Raccoon dog in Wuhan may be linked to the origin of Covid – 03/17/2023 – Health

Raccoon dog in Wuhan may be linked to the origin of Covid – 03/17/2023 – Health

An international team of virus experts said on Thursday it had found genetic data from a market in Wuhan, China, linking the coronavirus to raccoon dogs for sale there, adding to the case evidence that the worst pandemic in a century it may have been initiated by an infected animal traded in the illegal wildlife trade.

The genetic data was extracted from samples collected in and around the Huanan Seafood Wholesale Market starting in January 2020, shortly after Chinese authorities closed the market on suspicions that it was linked to the outbreak of a new virus. By this time, the animals had already been removed, but the researchers took samples from walls, floors, metal cages and carts often used to transport animal cages.

In samples that tested positive for the coronavirus, the international research team found genetic material belonging to animals, including large amounts that were compatible with the raccoon dog, said three scientists involved in the analysis.

Mixing genetic material from the virus and the animal does not prove that a raccoon dog itself has been infected. And even if a raccoon dog had been infected, it would not be clear whether the animal had spread the virus to people. Another animal could have passed the virus to people, or someone infected with the virus could have passed it to a raccoon dog.

But the analysis established that raccoon dogs — furry animals related to foxes and known to be capable of transmitting the coronavirus — deposited genetic signatures in the same spot where genetic material from the virus was left, the three scientists said. That evidence, they said, was consistent with a scenario in which the virus had spread to humans from a wild animal.

A report with the full details of the international research team’s findings has yet to be published. His analysis was first reported by The Atlantic magazine.

The new evidence is sure to shake up the debate over the origins of the pandemic, even if it doesn’t settle the question of how it started.

In recent weeks, the so-called lab leak theory, which posits that the coronavirus emerged from a research lab in Wuhan, has gained traction thanks to a new intelligence assessment by the US Department of Energy and hearings conducted by the new House Republican leadership. .

But market genetic data offers some of the most tangible evidence of how the virus could have spread from animals to people outside of a lab. They also suggest that Chinese scientists have given an incomplete account of evidence that could offer details on how the virus spread in the Huanan market.
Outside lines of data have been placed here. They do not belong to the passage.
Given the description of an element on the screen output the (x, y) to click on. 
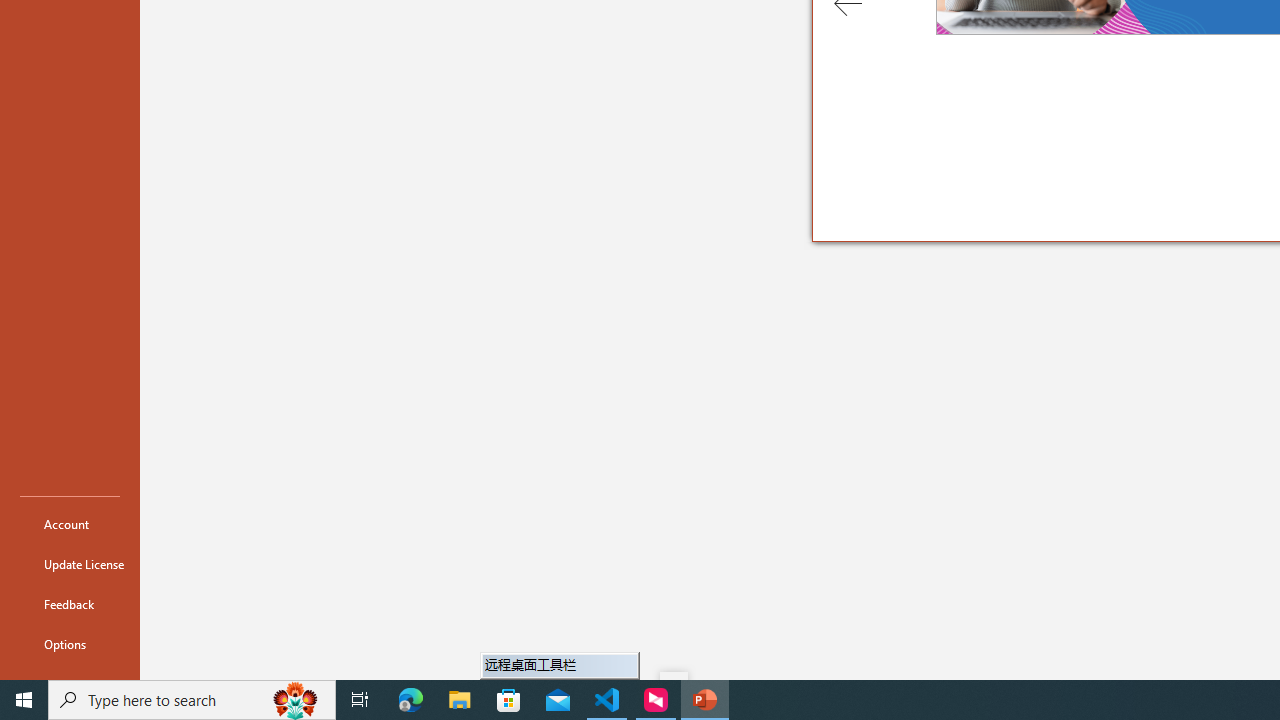
Options (69, 643)
Account (69, 523)
Update License (69, 563)
Feedback (69, 603)
Given the description of an element on the screen output the (x, y) to click on. 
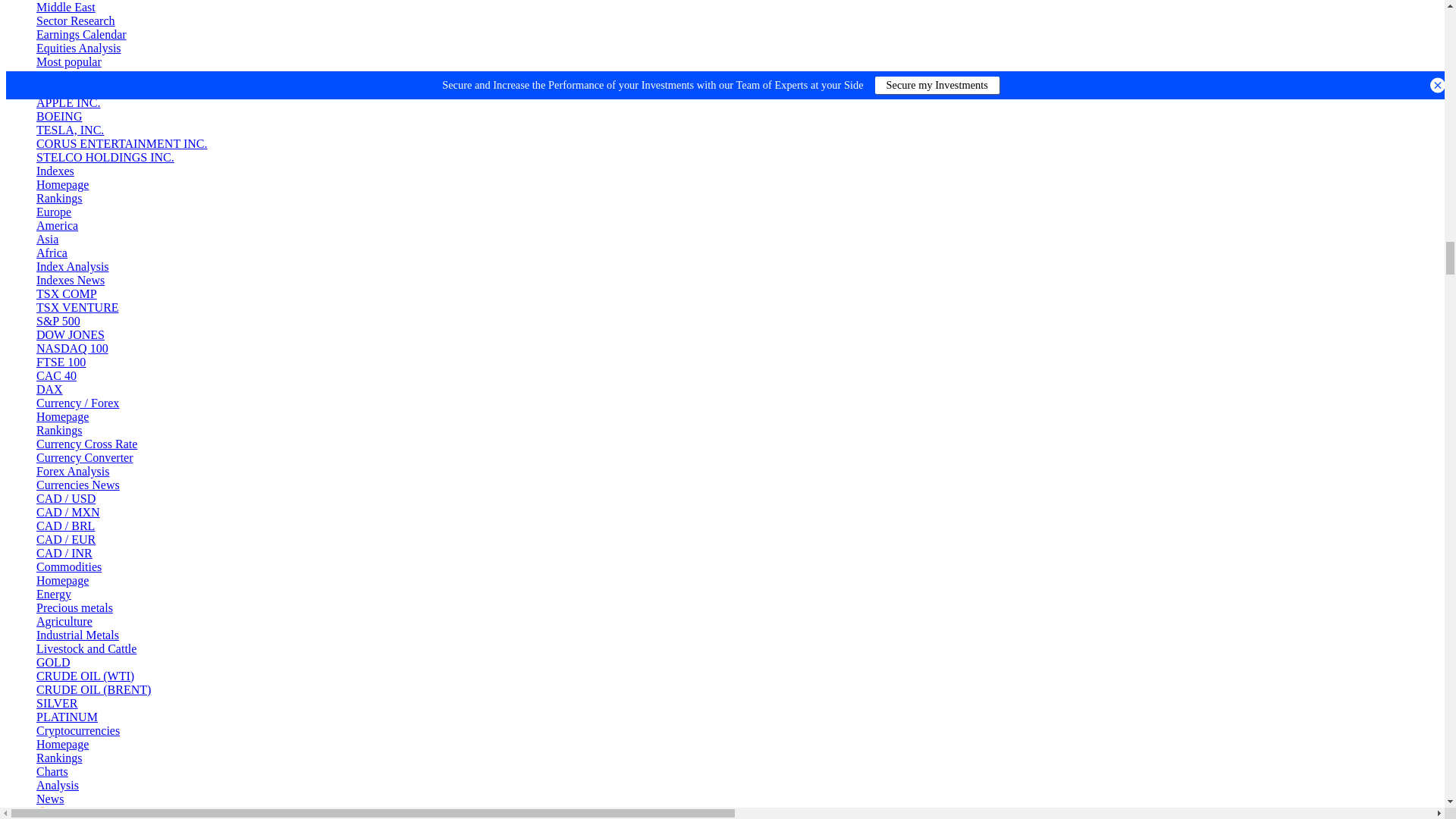
Market price middle-east (66, 6)
Most popular (68, 61)
Earnings Calendar (81, 33)
Sector Research (75, 20)
Apple Inc. (68, 102)
The Edinburgh Investment Trust plc (158, 88)
Earnings Calendar (81, 33)
Boeing (58, 115)
Equities Analysis (78, 47)
Sector Research (75, 20)
Middle East (66, 6)
The Goldman Sachs Group, Inc. (138, 74)
Given the description of an element on the screen output the (x, y) to click on. 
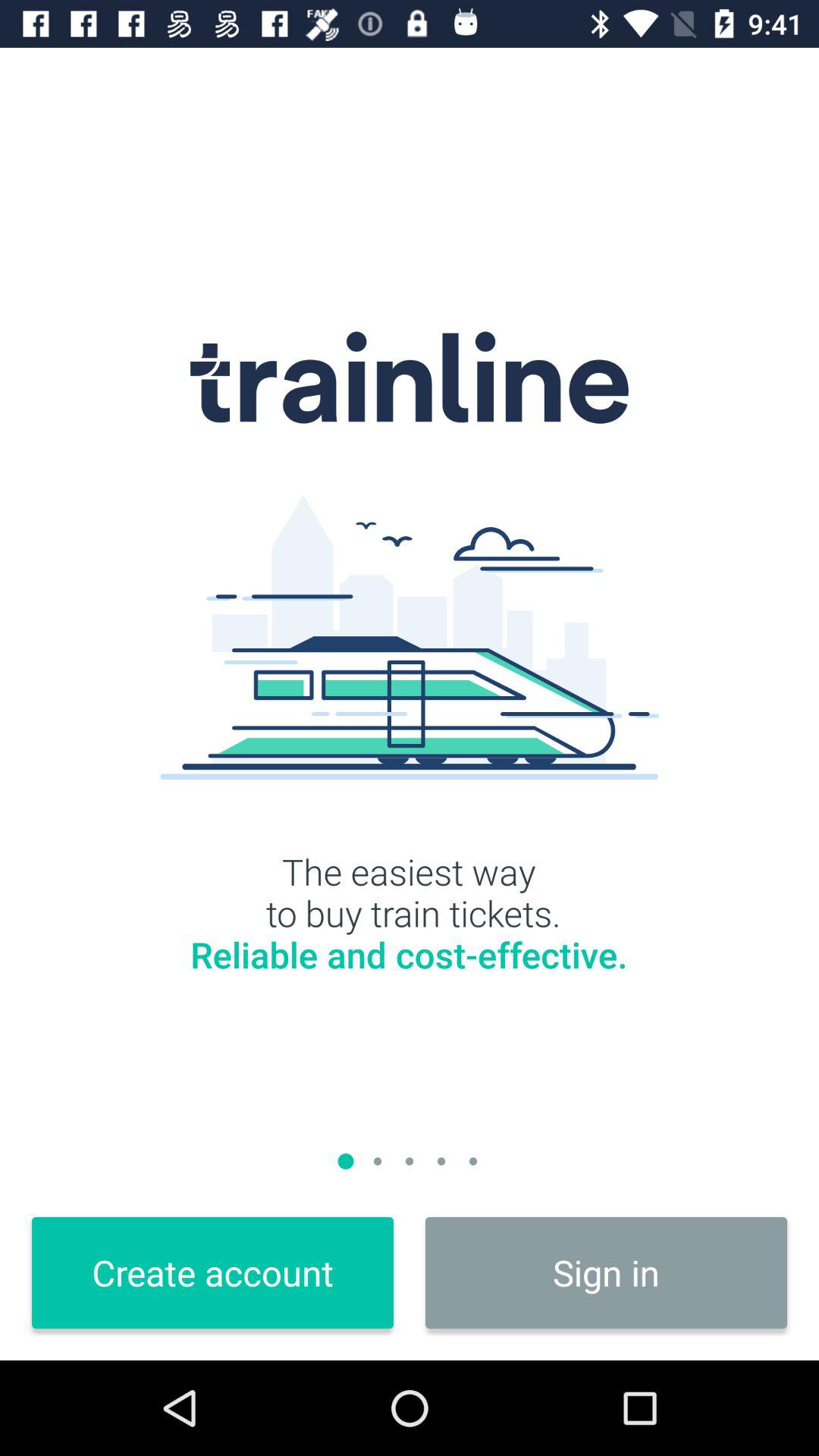
swipe until sign in item (606, 1272)
Given the description of an element on the screen output the (x, y) to click on. 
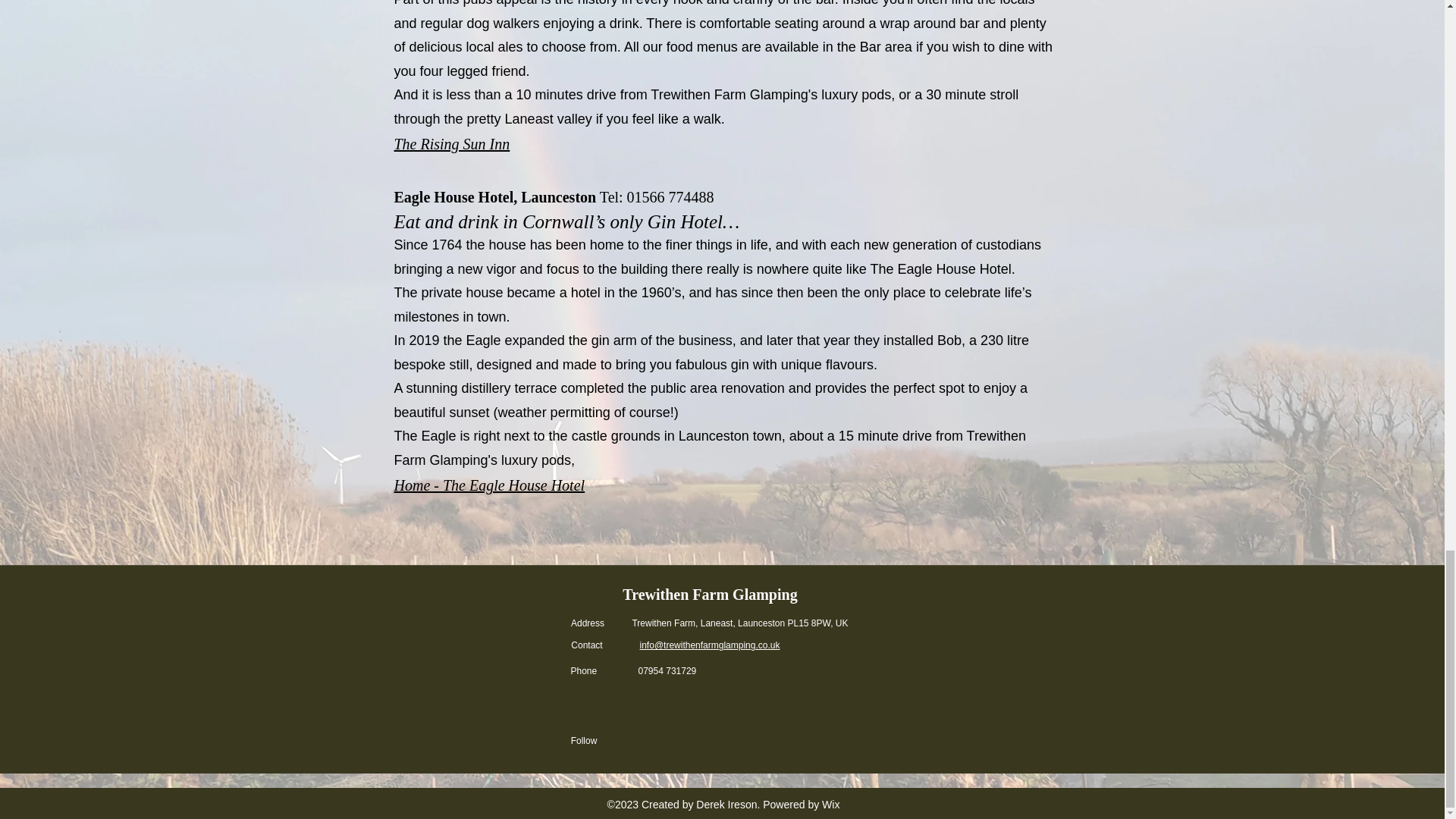
Home - The Eagle House Hotel (489, 484)
The Rising Sun Inn (452, 143)
07954 731729 (668, 670)
Given the description of an element on the screen output the (x, y) to click on. 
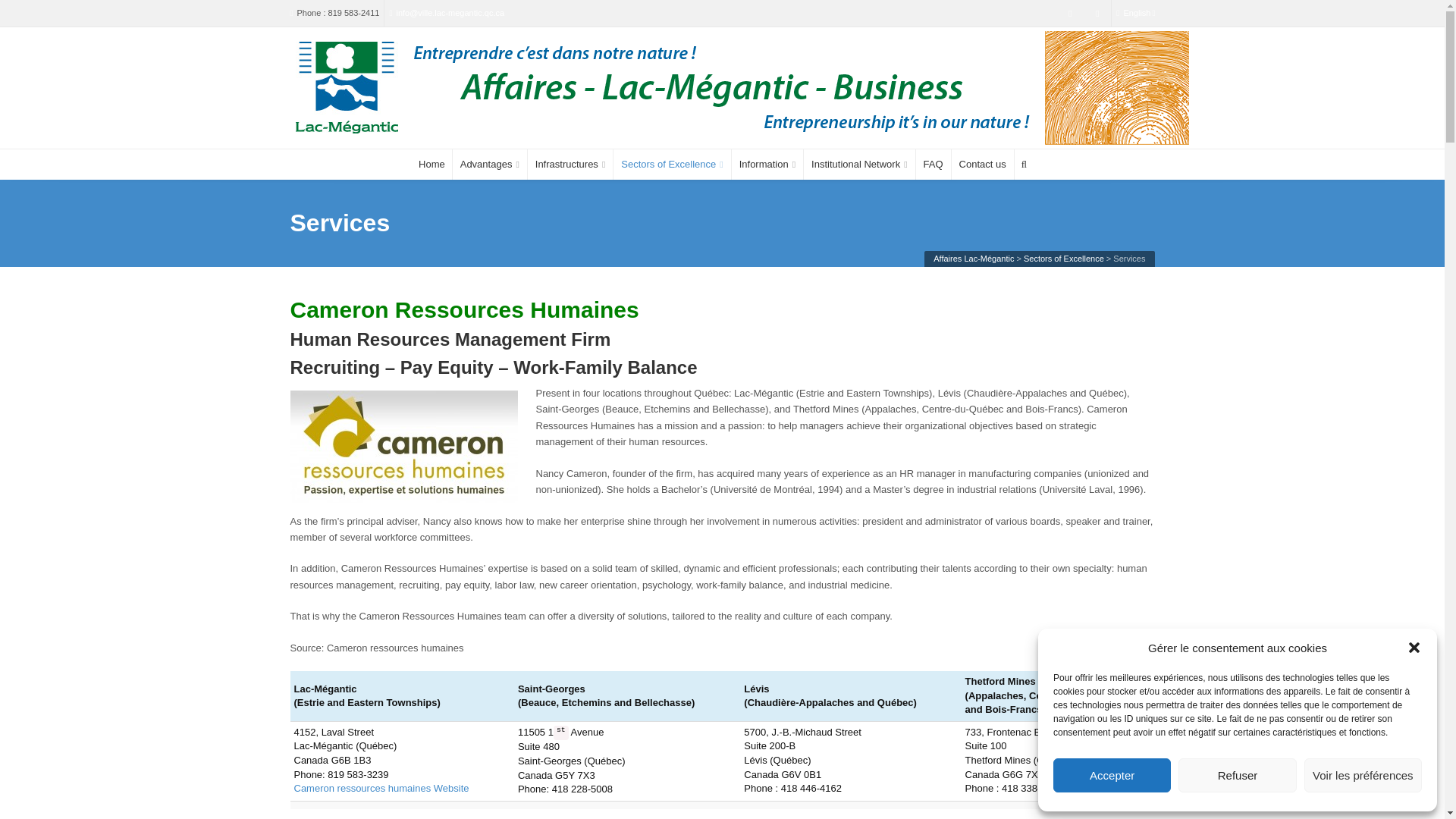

Jeremy Kamil, a virus expert at the Shreveport Center for Health Sciences at Louisiana State University who was not involved in the study, said the findings showed that “market samples that contained early strains of Covid were contaminated with DNA readouts from wild animals”.

Kamil said there is no conclusive evidence that an infected animal triggered the pandemic. But “it really draws attention to the illegal animal trade in a narrow way.”

Chinese scientists released a study of the same market samples in February 2022. That study reported that the samples were positive for coronavirus, but suggested that the virus came from infected people shopping or working at the market, not from animals sold there.

At some point, these same researchers, including some affiliated with the China Center for Disease Control and Prevention, published the raw data from samples from across the market on Gisaid, an international repository of virus genetic sequences. Attempts to contact the Chinese scientists by telephone on Thursday (16) were unsuccessful.

On March 4, Florence Débarre, an evolutionary biologist at the National Center for Scientific Research in France, was searching this database for information related to the Huanan market when, as she said in an interview, she noticed more sequences than usual. Confused at first about whether they contained new data, Débarre set them aside, only to log back in last week to find they contained a treasure trove of raw data.

Virus experts have been waiting for the raw market sequence data since they first learned of its existence in the February 2022 Chinese report. Débarre said he had alerted other scientists, including the leaders of a team that published a set of studies last year pointing to the market as origin.

An international team—which included Michael Worobey, an evolutionary biologist at the University of Arizona; Kristian Andersen, a virus expert at the Scripps Research Institute in California; and Edward Holmes, a biologist at the University of Sydney in Australia—started exploring the new genetic data last week.

One sample in particular caught our eye. It was taken from a cart attached to a specific stall in the Huanan market that Holmes visited in 2014, scientists involved in the analysis said. This pen, Holmes discovered, contained caged raccoon dogs on top of another bird cage, exactly the kind of environment conducive to the transmission of new viruses.

The research team found that the sample taken from a cart in early 2020 contained genetic material from both the virus and a raccoon dog.

“We were able to find relatively quickly that at least one of these samples had a lot of raccoon dog nucleic acid, along with virus nucleic acid,” said Stephen Goldstein, a virus expert at the University of Utah who worked on the new analysis. Nucleic acids are the chemical building blocks that carry genetic information.

After the international team came across the new data, it reached out to the Chinese researchers who had uploaded the files with a proposal to collaborate, following the rules of the online repository, said scientists involved in the new analysis. After that, the sequences disappeared from Gisaid. It’s not clear who removed them or why.

Débarre said the research team was seeking more data, including some from undisclosed market samples. “The important thing is that there is still more data,” she said.